Sp1 increases its stability in neuronal cells under oxygen and glucose deprivation stress

• Main Authors: Chia-Wen Jeng, 鄭嘉文
• Other Authors: Wen-Chang Chang
• Format: Others
• Language: zh-TW
• Published: 2007
• Online Access: http://ndltd.ncl.edu.tw/handle/28839278700872112150

碩士 === 國立成功大學 === 藥理學研究所 === 95 === Sp1 is a ubiquitous transcription factor which is considered constitutively regulating numerous gene expressions. Previous investigation indicated that Sp1 DNA-binding activity is increased in hypoxia condition and regulate gene expression, such as COX-2 and VEGF. Recent studies said that increase pf Sp1 was evident at 1 h and was more prominent at 3 h after middle cerebral artery occlusion (MCAO), especially in large neuron-like cells.
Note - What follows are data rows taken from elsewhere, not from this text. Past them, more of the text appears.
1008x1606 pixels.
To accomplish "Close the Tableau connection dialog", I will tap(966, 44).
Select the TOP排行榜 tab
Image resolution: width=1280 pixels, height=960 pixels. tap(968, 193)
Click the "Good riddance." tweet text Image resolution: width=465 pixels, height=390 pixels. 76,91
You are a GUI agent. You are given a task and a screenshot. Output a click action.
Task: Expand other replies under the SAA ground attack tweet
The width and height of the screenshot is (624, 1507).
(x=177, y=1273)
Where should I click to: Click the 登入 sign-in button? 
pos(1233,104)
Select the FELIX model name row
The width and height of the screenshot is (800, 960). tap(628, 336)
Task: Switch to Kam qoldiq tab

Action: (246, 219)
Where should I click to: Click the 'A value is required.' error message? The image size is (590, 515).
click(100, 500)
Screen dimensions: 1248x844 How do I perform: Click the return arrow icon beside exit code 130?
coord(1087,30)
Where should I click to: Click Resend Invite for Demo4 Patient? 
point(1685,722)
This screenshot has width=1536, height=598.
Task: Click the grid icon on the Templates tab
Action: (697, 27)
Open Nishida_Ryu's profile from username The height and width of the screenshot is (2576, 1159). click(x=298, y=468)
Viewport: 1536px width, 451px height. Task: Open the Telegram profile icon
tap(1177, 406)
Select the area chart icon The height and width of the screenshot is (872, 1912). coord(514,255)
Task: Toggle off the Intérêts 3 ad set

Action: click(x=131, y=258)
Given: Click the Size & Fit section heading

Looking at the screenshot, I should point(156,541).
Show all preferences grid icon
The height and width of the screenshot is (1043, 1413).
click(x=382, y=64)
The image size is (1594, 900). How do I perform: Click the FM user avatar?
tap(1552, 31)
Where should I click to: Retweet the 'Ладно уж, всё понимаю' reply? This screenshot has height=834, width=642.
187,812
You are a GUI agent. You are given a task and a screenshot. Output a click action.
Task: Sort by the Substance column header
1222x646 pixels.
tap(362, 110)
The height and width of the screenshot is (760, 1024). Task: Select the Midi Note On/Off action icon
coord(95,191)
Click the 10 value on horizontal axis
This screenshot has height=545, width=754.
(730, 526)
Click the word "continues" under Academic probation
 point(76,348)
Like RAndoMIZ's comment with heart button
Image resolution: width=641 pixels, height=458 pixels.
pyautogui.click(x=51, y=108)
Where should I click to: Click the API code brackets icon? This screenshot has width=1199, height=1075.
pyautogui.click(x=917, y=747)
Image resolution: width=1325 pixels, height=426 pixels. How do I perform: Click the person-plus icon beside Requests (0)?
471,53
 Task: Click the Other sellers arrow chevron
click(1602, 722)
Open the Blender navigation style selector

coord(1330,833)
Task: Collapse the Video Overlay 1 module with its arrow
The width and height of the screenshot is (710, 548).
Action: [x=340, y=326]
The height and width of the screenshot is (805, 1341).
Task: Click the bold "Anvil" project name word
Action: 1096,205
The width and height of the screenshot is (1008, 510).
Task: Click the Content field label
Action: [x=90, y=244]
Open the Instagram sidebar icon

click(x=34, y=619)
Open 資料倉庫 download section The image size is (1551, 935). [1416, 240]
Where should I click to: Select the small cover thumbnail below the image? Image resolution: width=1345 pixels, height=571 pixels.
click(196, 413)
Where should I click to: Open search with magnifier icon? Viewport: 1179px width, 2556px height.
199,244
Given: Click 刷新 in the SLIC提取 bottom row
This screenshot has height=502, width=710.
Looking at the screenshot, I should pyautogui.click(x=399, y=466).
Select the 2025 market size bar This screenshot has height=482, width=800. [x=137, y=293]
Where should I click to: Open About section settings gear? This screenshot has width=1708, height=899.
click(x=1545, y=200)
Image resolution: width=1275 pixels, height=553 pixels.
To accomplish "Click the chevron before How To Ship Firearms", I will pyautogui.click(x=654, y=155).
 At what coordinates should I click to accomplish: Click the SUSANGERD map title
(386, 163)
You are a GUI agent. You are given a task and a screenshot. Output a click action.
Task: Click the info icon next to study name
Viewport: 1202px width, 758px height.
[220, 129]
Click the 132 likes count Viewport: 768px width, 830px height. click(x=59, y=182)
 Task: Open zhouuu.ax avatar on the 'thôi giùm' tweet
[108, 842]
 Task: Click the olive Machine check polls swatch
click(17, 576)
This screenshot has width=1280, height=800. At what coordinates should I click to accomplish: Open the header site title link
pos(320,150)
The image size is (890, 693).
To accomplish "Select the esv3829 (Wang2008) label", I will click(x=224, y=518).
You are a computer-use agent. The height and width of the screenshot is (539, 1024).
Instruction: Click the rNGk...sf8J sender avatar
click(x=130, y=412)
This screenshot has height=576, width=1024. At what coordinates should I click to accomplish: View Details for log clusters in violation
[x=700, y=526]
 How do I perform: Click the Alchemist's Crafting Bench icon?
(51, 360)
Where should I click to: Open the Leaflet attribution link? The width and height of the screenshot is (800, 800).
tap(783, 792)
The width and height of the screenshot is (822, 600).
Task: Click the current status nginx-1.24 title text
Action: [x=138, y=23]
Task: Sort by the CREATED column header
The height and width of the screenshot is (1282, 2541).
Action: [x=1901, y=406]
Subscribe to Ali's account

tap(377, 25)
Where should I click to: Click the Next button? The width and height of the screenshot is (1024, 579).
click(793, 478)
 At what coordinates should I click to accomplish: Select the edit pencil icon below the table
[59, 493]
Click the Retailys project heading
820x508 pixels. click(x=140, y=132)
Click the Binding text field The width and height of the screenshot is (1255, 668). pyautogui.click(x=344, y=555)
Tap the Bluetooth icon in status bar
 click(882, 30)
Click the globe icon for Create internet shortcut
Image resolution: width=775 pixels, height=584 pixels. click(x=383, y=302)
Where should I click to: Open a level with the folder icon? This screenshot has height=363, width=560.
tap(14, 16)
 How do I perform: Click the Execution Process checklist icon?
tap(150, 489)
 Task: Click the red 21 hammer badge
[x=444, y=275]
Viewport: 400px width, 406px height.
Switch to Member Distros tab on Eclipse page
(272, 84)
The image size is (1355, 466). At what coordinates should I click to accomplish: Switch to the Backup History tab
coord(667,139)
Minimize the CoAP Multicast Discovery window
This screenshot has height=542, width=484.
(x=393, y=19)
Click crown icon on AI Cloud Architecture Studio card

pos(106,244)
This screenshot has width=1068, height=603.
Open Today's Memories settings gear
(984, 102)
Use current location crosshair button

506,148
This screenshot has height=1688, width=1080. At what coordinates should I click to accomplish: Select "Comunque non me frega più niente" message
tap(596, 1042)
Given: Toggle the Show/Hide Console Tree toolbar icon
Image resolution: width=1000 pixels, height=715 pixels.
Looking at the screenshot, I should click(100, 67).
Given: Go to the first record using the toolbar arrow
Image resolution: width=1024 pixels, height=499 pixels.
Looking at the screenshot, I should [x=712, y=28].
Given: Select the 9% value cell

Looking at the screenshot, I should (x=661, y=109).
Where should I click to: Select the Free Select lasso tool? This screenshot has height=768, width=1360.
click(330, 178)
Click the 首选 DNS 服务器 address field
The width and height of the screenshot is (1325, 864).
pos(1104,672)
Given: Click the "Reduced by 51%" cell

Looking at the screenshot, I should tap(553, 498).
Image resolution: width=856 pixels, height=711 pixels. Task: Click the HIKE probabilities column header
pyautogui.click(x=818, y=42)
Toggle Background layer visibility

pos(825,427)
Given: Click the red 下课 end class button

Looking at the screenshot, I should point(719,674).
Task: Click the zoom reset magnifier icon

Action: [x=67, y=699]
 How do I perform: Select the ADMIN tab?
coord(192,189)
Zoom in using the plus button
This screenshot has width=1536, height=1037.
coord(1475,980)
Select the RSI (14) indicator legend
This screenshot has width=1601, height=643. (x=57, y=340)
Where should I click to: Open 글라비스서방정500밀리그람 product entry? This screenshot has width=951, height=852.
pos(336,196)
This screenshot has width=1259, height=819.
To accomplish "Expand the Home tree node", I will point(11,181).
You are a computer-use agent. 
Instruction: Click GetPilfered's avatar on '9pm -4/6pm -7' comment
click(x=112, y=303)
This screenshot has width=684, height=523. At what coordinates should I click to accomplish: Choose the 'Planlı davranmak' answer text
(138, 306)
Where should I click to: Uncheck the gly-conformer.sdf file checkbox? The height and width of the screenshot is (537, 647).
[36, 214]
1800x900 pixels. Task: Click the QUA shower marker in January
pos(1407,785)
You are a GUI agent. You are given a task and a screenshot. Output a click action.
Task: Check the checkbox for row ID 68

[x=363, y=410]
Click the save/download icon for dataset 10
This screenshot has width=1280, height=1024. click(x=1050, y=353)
Apoptotic cell death pathways have also been implicated in ischemic cerebral injury in ischemia animal models. It is still not clear whether Sp1 plays any role in cerebral ischemia injury. Here, we use oxygen glucose deprivation (OGD) in primary culture as an in vitro ischemia model. We found that expression of Sp1 was increased in neuronal cells after OGD treatment, but not in glial cells. However, the Sp1 upregulation is mostly contributed to the hypoxia condition. The RT-PCR data indicated that the increasing of Sp1 does not due to transcriptional control. Furthermore, we use cycloheximide, which is a translational inhibitor, and discovered that the increase Sp1 protein expression after OGD is due to Sp1 protein stability increases. We also found that Sp1 increase play a positive role after OGD stress.